Ao visitá-la em sua casa pouco tempo atrás, ela me recebe no topo da escada. Deixando-me entrar, ela se instala diante do pequeno piano que sua mãe lhe deu de aniversário. Ela coloca também seu Nintendo DS à sua direita e nos dá uma demonstração de sua nova técnica: inicia com as gravações de sua voz feitas no aplicativo de gravador de som do Nintendo com a possibilidade de modificar o som com efeitos, enquanto toca suas melodias com as duas mãos no piano. Sua mãe me diz que, nos últimos meses, ela tem passado a maior parte de seu tempo assim. Fico sabendo que ela diz meu nome quando se instala diante de seu equipamento. Ela não usa mais fraldas e o projeto “educativo” de Elsa evoluiu. Como ela está bastante engajada em suas aulas na escola, agora está previsto que ela ingresse em uma turma especializada.
Tradução: Vinícius Lima
Revisão: Cristiana Pittella
[1]Texto originalmente publicado no número 32 de Ironik!, em novembro de 2018, sob o título “La musique, dans les marges”. Expressamos nossos agradecimentos a Olivier Brisson pela autorização para sua publicação neste número de Derivas Analíticas.
[2] Essa questão – no original, “À quoi jouons-nous?” – faz uso da polissemia do verbo “jouer” em francês, uso que atravessará diversos momentos do texto. Numa tradução mais literal, “Que [jogo] estamos jogando?” é uma frase comumente utilizada como uma pergunta de tom sincero quanto ao que estamos realmente fazendo, ou melhor, o que estamos fingindo fazer; mas também pode ser lida em um sentido lúdico: “De que brincamos, nós, os adultos?”. Explorando essa face lúdica a partir da música (divertir-se com a música, tocar instrumentos musicais como uma diversão compartilhada), veremos no decorrer do texto o jogo polissêmico com as expressões que derivam do verbo “jouer” (“jogar”): “jouer à” se refere a brincar, praticar esportes, jogar jogos, cartas etc., bem como a atuar no sentido pejorativo de fingir; enquanto “jouer de” é mais utilizada para (tocar) instrumentos. Não esqueçamos também a expressão “jouer un rôle”, que diz respeito a atuar um papel, no teatro ou no cinema, por exemplo, que remete ainda à sua dimensão de improviso, de jogo livre.

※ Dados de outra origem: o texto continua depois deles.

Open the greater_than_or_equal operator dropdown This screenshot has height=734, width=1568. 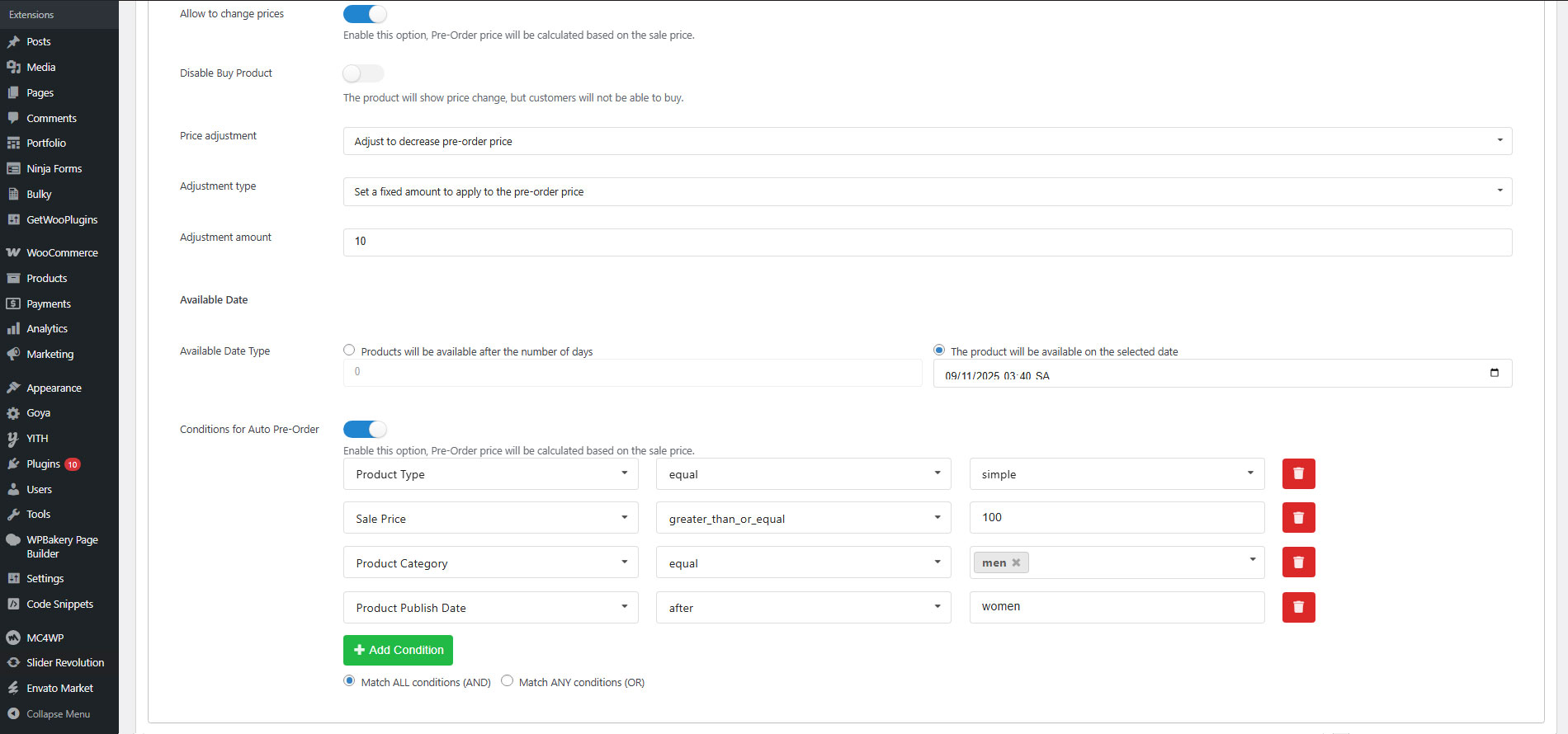pos(803,519)
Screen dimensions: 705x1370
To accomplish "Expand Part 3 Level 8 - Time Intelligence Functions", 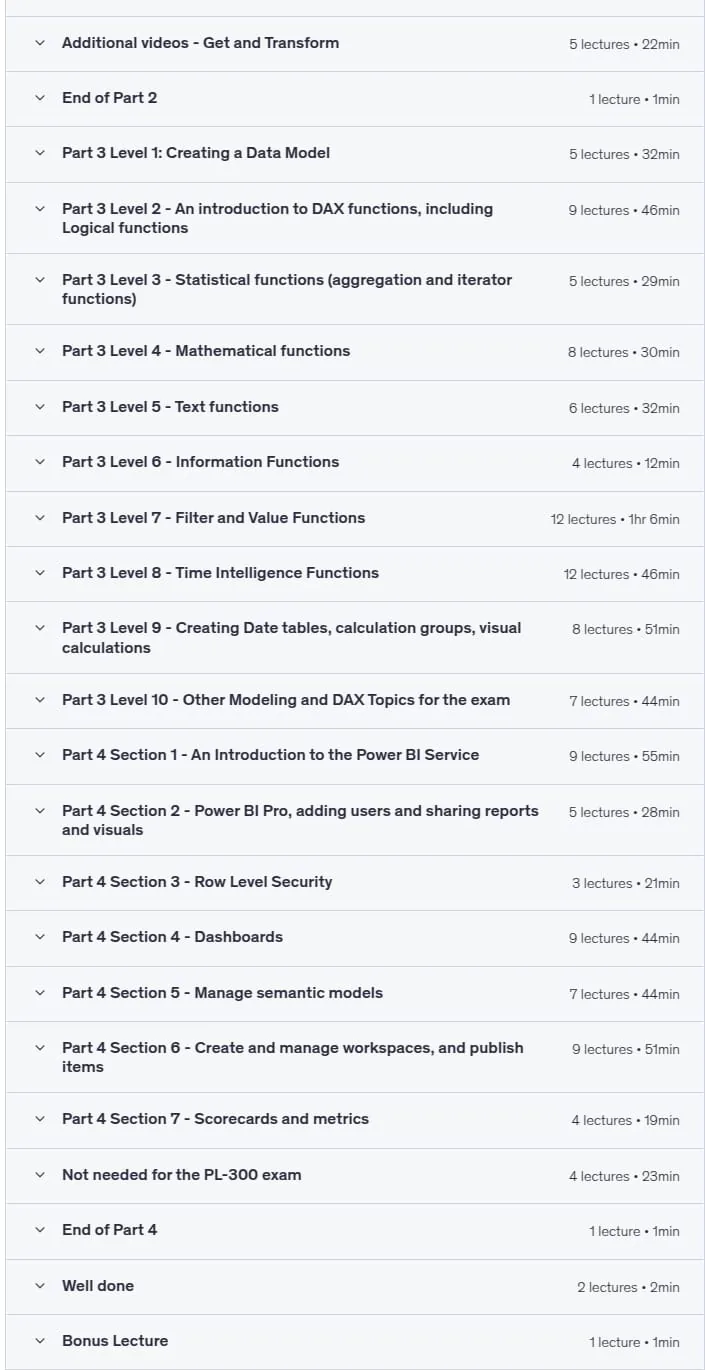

[3] No francês, a expressão “jouer de moi” sugere, de forma inusitada, um uso lúdico do analista pela paciente, como se usa um instrumento. A polissemia implicada no verbo “jouer” faz ressoar aqui a dimensão de improviso e de diversão ligada à música e a instrumentos musicais, mas também certa região de equivocidade entre seu uso solitário (o uso de um material ou instrumento como objeto) e seu uso compartilhado (que inclui um outro em seu circuito, como em uma brincadeira infantil).